TEXT TO READ =

1 Dec 2021
Are you 'Naughty or Nice'?
Jo Emmerson
“Be good now, or Santa won’t bring you any presents” – the shop assistant winks at me as if she’s done me a huge favour threatening my child with being on the naughty list. When he was sitting perfectly happily minding his own business in the trolley.
I smile at my boy and tell him ‘you just be you and Santa and Mummy and Mama and everyone else who’s important will always love you’. I wink back at the shop assistant and say ‘He’s 4. He’s not capable of being naughty. Have a lovely day!” (yes, It was a passive-aggressive move, but that’s my kid they’re messing with.)
Here’s the thing. While we as adults are busy hanging decorations, picking up our boxes of Quality Street, cracking open the Shortbread and adding a little brandy to our hot chocolate, our kids are suddenly faced with huge pressure from friends, family and complete strangers, to ‘be good’.
And threatened that presents, love and affection will be withheld if they are ’naughty’ – there’s a whole song about some creepy old dude who ‘sees them when they’re sleeping’ – I mean really, why is he watching them sleep? How naughty can ANYONE be in their sleep, let alone a young child?
Santa aside, there are several reasons telling a child they are ‘naughty’ is a no-no.
1) Being ‘naughty’ implies intent and that the person being naughty understands that there will be a negative consequence of their actions. But children don’t really start to develop a grasp of ‘consequences’ until they are around 6 years old, and that understanding doesn’t approach the same level as most adults until at least 13 years old.
2) Children are not developmentally able to look at an action or situation and understand it in the same way we do. They simply don’t understand that it’s ‘naughty’.
3) Calling a child ‘naughty’ tells them who they are. The more they hear it, the more they believe it, the more they become it. And that’s not what anyone wants for their child.
So does that mean we have to ignore bad behaviour?
That we can’t call out our kids when they hit their siblings or rub Weetabix on the cat? No, of course not!
But instead of
- threatening that they won’t get any presents (when we all know they will, so it’s an empty threat anyway),
- sending them to away, to a naughty step, or chair, or their room or to be alone to ‘think about what they did’ (they will be thinking of moon rockets and unicorns or Minecraft anyway),
- ‘telling them off’ because we want them to feel bad about what they’ve done (we want our kids to feel bad??)
...why not try something that’s actually useful and will help them understand that we are not happy with their action, and reduce the likelihood of it happening again.
Explain that the thing they did was not ok. Get down to their level, and calmly tell them, ‘it’s not ok to empty the toothpaste tube all over the bathroom floor’.
For younger children (2-5 years) that’s really enough. You can shout and get upset and make them feel bad, but they truly won’t associate those feelings with the thing they just did. They won’t understand why you are shouting.
They will just start to think of you as someone who shouts and makes them feel sad sometimes.

ENTRIES SUPPLIED =
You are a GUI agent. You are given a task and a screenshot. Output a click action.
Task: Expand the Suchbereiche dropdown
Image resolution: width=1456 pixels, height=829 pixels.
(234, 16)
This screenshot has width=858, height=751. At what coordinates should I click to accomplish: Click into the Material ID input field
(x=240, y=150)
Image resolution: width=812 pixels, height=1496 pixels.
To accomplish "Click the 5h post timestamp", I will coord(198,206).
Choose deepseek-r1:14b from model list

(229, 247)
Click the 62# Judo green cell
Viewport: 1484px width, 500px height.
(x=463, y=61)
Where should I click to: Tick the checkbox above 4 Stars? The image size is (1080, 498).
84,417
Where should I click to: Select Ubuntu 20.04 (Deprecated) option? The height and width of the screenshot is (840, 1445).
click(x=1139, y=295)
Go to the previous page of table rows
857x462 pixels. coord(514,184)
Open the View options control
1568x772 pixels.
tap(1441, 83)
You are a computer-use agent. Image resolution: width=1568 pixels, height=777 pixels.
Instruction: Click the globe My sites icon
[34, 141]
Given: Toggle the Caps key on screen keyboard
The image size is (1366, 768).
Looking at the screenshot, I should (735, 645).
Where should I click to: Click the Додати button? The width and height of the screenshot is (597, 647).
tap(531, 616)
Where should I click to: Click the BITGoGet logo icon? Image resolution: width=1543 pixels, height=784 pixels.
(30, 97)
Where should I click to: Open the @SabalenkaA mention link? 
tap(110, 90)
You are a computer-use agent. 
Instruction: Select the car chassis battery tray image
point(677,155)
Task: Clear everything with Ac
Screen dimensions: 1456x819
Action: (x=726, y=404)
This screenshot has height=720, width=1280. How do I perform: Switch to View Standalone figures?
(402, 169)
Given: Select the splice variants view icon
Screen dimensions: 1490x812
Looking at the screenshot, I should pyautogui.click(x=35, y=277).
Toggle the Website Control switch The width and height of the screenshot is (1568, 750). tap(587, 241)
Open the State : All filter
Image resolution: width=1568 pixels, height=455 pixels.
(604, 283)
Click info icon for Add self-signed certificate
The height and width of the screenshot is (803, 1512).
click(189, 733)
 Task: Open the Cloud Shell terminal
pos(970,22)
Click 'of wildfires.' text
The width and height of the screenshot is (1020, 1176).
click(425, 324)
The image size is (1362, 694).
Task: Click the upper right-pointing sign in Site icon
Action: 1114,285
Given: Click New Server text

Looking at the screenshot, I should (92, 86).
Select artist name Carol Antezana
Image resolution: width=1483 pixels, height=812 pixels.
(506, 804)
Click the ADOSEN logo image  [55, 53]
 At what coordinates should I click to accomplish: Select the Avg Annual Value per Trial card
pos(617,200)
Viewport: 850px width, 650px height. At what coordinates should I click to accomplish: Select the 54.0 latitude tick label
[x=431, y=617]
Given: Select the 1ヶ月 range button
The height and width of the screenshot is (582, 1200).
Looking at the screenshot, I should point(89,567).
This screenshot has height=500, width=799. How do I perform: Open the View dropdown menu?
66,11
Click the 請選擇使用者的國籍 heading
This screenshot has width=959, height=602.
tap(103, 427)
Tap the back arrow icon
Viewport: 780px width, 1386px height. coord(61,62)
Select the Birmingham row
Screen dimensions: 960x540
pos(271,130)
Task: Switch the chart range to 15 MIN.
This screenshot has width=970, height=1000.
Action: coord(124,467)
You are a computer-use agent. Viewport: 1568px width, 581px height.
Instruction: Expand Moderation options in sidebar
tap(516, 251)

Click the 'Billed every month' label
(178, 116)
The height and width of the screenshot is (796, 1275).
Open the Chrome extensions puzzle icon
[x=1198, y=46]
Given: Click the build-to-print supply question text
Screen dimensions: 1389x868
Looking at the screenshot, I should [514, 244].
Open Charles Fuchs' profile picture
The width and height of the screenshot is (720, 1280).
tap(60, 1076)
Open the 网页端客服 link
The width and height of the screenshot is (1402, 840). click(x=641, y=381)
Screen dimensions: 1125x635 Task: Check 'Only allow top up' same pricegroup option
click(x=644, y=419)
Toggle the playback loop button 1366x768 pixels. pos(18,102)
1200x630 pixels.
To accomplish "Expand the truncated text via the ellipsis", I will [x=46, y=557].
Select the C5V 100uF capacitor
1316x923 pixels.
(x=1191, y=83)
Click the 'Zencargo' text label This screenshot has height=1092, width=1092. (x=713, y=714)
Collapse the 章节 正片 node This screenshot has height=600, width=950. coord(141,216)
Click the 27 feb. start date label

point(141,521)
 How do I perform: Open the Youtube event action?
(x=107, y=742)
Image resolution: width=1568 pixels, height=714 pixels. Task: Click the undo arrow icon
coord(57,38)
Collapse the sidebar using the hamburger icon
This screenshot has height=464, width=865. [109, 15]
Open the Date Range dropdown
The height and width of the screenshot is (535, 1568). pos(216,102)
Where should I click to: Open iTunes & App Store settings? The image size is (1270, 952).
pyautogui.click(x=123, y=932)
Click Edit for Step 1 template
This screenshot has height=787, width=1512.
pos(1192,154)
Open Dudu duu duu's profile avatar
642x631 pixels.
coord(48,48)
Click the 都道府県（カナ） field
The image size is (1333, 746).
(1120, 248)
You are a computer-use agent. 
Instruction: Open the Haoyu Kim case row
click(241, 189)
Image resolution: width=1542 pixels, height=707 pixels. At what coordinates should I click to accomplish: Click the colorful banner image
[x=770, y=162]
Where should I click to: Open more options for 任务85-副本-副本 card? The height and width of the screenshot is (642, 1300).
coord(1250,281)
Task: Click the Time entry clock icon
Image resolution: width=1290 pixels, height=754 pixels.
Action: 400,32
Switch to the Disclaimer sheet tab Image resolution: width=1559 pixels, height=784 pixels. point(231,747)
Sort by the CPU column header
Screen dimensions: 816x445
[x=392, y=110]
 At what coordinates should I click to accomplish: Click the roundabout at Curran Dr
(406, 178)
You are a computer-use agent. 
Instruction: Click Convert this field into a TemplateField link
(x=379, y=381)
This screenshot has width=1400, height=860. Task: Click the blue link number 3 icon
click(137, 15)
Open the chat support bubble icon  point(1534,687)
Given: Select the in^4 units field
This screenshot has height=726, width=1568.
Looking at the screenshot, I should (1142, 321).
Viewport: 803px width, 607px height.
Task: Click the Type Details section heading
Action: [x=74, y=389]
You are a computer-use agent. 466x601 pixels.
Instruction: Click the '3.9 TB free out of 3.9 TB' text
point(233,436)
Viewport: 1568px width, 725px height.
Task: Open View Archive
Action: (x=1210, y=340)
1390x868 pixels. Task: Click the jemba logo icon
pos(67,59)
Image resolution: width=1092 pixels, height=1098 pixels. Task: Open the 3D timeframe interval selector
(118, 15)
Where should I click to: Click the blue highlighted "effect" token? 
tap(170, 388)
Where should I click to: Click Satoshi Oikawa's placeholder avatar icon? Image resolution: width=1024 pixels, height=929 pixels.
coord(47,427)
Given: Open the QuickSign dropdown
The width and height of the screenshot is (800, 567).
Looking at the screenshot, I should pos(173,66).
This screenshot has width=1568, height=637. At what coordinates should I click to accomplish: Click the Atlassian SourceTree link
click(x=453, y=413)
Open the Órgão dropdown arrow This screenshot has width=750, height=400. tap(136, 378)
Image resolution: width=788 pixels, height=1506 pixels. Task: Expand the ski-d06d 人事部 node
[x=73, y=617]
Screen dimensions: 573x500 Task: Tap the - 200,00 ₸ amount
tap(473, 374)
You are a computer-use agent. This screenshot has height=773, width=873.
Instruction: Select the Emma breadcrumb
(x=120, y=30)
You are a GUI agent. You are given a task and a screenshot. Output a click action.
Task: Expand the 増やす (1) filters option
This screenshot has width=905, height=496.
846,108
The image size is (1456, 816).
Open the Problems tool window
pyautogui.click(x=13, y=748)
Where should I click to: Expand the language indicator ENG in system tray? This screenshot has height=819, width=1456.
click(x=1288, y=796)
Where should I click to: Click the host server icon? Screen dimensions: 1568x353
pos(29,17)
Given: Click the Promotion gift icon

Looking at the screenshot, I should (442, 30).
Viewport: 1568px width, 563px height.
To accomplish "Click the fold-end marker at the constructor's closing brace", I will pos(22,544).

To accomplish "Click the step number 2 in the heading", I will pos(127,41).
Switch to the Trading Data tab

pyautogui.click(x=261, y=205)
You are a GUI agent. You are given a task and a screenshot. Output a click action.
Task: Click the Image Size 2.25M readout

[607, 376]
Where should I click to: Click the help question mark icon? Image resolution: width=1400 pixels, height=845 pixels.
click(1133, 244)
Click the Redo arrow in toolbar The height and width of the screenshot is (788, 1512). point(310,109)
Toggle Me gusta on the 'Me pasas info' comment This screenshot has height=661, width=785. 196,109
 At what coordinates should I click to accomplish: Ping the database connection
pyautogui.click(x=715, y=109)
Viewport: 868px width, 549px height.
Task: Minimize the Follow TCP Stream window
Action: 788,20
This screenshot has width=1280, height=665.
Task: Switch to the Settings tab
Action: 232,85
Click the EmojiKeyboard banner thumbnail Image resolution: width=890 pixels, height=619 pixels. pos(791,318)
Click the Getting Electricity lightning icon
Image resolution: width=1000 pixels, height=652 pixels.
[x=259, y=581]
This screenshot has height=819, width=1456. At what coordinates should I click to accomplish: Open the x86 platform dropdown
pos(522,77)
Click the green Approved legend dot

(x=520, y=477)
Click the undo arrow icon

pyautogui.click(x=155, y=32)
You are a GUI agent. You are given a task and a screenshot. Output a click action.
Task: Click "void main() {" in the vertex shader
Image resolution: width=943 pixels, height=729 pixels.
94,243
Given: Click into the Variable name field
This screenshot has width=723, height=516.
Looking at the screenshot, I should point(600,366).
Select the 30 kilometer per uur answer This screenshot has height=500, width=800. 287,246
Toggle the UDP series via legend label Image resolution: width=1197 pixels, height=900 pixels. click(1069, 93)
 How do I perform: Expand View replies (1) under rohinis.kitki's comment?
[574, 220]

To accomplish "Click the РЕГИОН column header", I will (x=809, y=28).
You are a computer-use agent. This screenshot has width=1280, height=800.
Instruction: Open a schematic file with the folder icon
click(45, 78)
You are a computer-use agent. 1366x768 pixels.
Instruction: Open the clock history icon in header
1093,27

OBJECTIVE =
Decide whether each statement agrees with the post on calling children naughty. Answer yes or no, and quote the words from the post that settle it.
1. Children start to grasp consequences at around 6 years old.
2. The child in the shop was misbehaving in the trolley.
3. For children aged 2 to 5, calmly saying the action was not ok is enough.
The items above are material separate from the post on calling children naughty.

RESULT FOR THIS TASK =
1. Yes: "children don’t really start to develop a grasp of ‘consequences’ until they are around 6 years old"
2. No: "he was sitting perfectly happily minding his own business in the trolley"
3. Yes: "For younger children (2-5 years) that’s really enough."